[Quoted passage]
The Greater Cambridge Partnership hopes autonomous shuttle services to major employment sites could become part of the public transport network.

An impression of an autonomous vehicle, released in 2018. Picture: GCP (42333151)
An impression of an autonomous vehicle, released in 2018. Picture: GCP (42333151)

It announced in February 2018 that a £3.2million grant would help Cambridge develop the service .

A trial on the guided busway was planned, “with the prototype vehicles being tested in late summer 2019, and the first passengers stepping on board in summer 2020”.

But the impact of Covid-19 and design compatibility issues with the busway have changed the timeframe and scope of the project.

Explaining the vision in 2018, the GCP said: “The trial will pave the way for an autonomous shuttle service that will run in the early mornings, late evenings and during the weekends, filling the current void for shift workers, revellers and weekend shoppers. The initial service will run between Trumpington Park & Ride and Cambridge Station.

[Provided records]
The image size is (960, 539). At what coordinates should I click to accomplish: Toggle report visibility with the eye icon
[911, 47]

--

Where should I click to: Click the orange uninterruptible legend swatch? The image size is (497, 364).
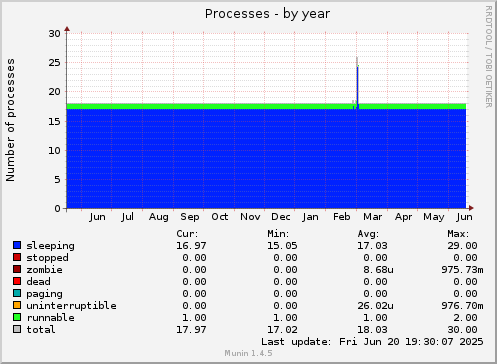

[What you will do]
a) According to the article on autonomous shuttles, what changed the timeframe and scope of the project?
b) Continue the article on the Cambridge autonomous shuttle project from its last sentence.
The entries have no connection to the text on autonomous shuttles.

[Expected responses]
a) The impact of Covid-19 and design compatibility issues with the busway.

b)
“If successful, self-driving vehicles could then be rolled out elsewhere round Greater Cambridge, for example to link some of the science and business campuses to each other or to rural travel hubs.”

The funding was secured by Smart Cambridge, which is part of the GCP.

Coventry-based engineering firm Aurrigo is developing the vehicles. Working with the GCP and Smart Cambridge it trialled an autonomous four-seater “pod” in Cambridge in 2017.

Driverless vehicles on the guided busway in 2017
Driverless vehicles on the guided busway in 2017

A public report for the GCP’s executive board in October 2019 said the prototype vehicles were still being developed.

“There have been several iterations on the design of the chassis which have led to vehicle trials being delayed,” it said.

In February this year, a report said issues with the supply chain and the chassis had been resolved and non-passenger trials were due to begin in April 2020, with passenger trials remaining on track to start this summer.

But this has been postponed due to the pandemic.

A GCP report from its joint assembly earlier this month said the trial’s end date has been moved from December 2020 to March 2021, the number of vehicles has dropped from six to three, and the trials will no longer take place on the guided busway, but on the University of Cambridge’s West Cambridge site off Madingley Road.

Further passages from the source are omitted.